日子慢慢地過著,仿佛過了好幾年一樣的熟悉。吳邪每天幫悶油瓶鞏固一下學會的動作,帶他出去走兩圈威風威風,接近九點鐘才會回去,或者幹脆和悶油瓶過夜。

獅子像個暖爐,暖和的心都化了。

吳邪經常會把自己的獅子帶到大草坪上,悶油瓶也挺喜歡呆在那,基本沒有其他人類。雖然大小局限,但是有幾個瞬間,悶油瓶覺得自己也可以把這當成平原。

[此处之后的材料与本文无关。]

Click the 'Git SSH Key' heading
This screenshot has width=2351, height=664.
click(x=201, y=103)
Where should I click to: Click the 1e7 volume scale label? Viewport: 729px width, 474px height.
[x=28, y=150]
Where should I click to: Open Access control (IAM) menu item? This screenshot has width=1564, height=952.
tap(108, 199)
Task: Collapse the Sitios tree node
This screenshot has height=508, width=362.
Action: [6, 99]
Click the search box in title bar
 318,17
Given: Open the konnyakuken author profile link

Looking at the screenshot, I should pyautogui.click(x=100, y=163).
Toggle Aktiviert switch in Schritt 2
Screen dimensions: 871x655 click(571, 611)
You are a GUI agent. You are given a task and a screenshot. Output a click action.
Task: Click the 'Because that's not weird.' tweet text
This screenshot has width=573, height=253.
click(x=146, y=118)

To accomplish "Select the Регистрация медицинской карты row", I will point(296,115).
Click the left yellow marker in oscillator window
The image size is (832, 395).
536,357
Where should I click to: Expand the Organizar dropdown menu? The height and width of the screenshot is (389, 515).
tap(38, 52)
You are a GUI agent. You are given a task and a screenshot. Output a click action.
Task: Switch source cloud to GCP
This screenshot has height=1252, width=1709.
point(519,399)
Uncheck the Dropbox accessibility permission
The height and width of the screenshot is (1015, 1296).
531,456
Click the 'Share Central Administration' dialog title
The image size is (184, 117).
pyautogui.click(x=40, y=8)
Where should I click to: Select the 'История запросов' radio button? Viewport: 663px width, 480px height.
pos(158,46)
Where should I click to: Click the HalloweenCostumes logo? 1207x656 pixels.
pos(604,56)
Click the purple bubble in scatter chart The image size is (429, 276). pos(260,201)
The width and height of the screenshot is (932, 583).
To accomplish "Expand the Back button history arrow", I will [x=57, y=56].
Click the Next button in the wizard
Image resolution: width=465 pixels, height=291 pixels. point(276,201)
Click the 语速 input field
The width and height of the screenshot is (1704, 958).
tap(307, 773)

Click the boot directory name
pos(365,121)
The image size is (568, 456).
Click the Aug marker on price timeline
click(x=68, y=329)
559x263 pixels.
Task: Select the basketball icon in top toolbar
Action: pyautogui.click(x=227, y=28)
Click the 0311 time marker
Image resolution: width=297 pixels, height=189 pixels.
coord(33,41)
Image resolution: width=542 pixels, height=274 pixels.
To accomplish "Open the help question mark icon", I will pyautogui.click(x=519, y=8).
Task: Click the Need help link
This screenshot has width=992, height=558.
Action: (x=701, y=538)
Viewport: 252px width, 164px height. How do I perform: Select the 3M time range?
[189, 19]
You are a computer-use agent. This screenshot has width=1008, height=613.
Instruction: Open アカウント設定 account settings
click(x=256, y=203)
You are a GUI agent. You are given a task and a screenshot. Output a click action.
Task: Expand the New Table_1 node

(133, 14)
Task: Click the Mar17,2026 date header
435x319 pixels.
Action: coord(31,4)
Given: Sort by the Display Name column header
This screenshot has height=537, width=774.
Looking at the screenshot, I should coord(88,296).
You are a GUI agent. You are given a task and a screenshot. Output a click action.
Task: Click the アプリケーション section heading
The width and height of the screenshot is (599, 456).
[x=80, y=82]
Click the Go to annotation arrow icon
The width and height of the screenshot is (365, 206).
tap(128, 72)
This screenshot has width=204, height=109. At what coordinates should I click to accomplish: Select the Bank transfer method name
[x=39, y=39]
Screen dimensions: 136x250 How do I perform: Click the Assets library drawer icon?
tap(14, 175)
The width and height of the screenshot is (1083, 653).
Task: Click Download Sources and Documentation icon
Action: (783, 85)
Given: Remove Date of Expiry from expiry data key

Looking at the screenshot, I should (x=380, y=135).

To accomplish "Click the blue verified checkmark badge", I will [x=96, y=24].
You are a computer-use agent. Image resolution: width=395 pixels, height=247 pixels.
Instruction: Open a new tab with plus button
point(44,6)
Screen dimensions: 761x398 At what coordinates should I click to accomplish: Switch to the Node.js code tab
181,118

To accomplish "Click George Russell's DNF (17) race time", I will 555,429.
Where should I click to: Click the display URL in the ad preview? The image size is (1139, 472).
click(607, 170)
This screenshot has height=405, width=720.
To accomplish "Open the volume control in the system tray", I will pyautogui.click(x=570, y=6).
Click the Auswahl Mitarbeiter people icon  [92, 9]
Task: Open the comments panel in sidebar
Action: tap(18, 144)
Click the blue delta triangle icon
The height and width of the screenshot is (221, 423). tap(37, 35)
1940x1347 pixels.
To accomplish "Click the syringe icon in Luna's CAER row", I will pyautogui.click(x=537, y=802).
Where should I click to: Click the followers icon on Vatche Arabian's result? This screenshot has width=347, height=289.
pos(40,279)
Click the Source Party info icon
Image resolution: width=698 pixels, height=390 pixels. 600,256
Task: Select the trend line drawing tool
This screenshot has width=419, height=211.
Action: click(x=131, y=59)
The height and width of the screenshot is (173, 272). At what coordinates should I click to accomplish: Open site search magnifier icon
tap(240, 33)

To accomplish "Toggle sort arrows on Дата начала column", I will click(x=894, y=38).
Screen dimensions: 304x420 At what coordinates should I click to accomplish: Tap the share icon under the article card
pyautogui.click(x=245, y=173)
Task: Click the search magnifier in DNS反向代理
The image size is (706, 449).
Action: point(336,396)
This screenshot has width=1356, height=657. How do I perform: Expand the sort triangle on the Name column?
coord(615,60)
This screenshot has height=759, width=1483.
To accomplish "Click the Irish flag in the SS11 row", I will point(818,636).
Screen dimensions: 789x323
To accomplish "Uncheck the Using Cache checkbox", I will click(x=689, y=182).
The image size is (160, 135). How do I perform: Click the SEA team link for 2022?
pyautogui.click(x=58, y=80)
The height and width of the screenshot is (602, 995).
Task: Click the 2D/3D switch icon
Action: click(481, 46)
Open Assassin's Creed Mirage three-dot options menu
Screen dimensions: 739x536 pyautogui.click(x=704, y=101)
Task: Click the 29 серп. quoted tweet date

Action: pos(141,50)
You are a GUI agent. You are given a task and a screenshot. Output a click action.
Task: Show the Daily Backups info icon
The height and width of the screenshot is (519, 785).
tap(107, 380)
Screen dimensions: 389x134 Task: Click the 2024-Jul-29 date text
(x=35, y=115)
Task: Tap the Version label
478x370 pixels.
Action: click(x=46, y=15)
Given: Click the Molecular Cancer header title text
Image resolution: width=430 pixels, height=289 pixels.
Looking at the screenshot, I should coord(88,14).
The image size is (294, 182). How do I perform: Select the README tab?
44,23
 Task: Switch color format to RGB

有一次吳邪彎腰收拾自己的鞋子,悶油瓶忽然從他身上一躍而過。吳邪著實嚇了一跳,拽著悶油瓶的鬃毛拍他腦袋,悶油瓶晃晃腦袋,有些恍惚。

這似乎是新的懸崖,他想。

呼呼的風聲在他一躍而起的時候,又響起了。

吳邪當然沒有認真生氣,沒一會就理順悶油瓶的毛。

很快就到了第二次登臺的時候,上臺之前,吳邪像模像樣的給悶油瓶做心理輔導:“不緊張,你上次是不是緊張?你就想……下面的都是豬。”吳邪說完皺了皺眉,“好像也不對,說不定人類和豬在你眼裏都是一樣的……你知道豬是什麽嗎?”悶油瓶覺得好笑,他甩了甩尾巴,探頭蹭了蹭吳邪的肩膀。

吳邪深呼吸一口,牽著悶油瓶上臺。

下面的人有上次來過不盡興的,也有慕名而來的。悶油瓶一出場,就是一陣一陣的歡呼聲。

吳邪笑著摸了摸悶油瓶腦袋,然後鞠了一躬,悶油瓶立刻跟著躬了躬身。

吳邪開始下達指令,悶丨油瓶顯然比上次熟練,沒有停頓的完成,在停下來的期間,甚至像往常一樣親昵的去蹭吳邪。

“大貓!”小孩子坐在爸爸的脖子上,興高采烈的沖著悶油瓶喊,悶油瓶視若無睹,下面的不是豬,不過是無關緊要的生物。

這麽想著,他心裏很舒暢。

吳邪指揮著他跳圈,悶油瓶熟練的跳過去,穩穩當當的落 地。

表演已經接近尾聲,火圈搬了上來,火苗裹著圈子,一點點的變大。

人類爆發出興奮的讚嘆和歡呼,甚至開始起哄:“來一個!來一個!”吳邪擡手做了個噤聲的手勢,悶油瓶到底是野獸,他怕悶油瓶受驚。

人類瞬間安靜下來,可是後面卻傳來了動靜。

悶油瓶正壓低身子準備起跳,忽然耳朵動了動,轉頭看向臺下。

“不要開小差——”吳邪笑著開玩笑,去拽悶油瓶脖子上的繩子,可是他卻一下子頓住了。

臺下的人拖著兩只野獸進來。年長的有一些半昏迷,年幼的正在奮力掙紮。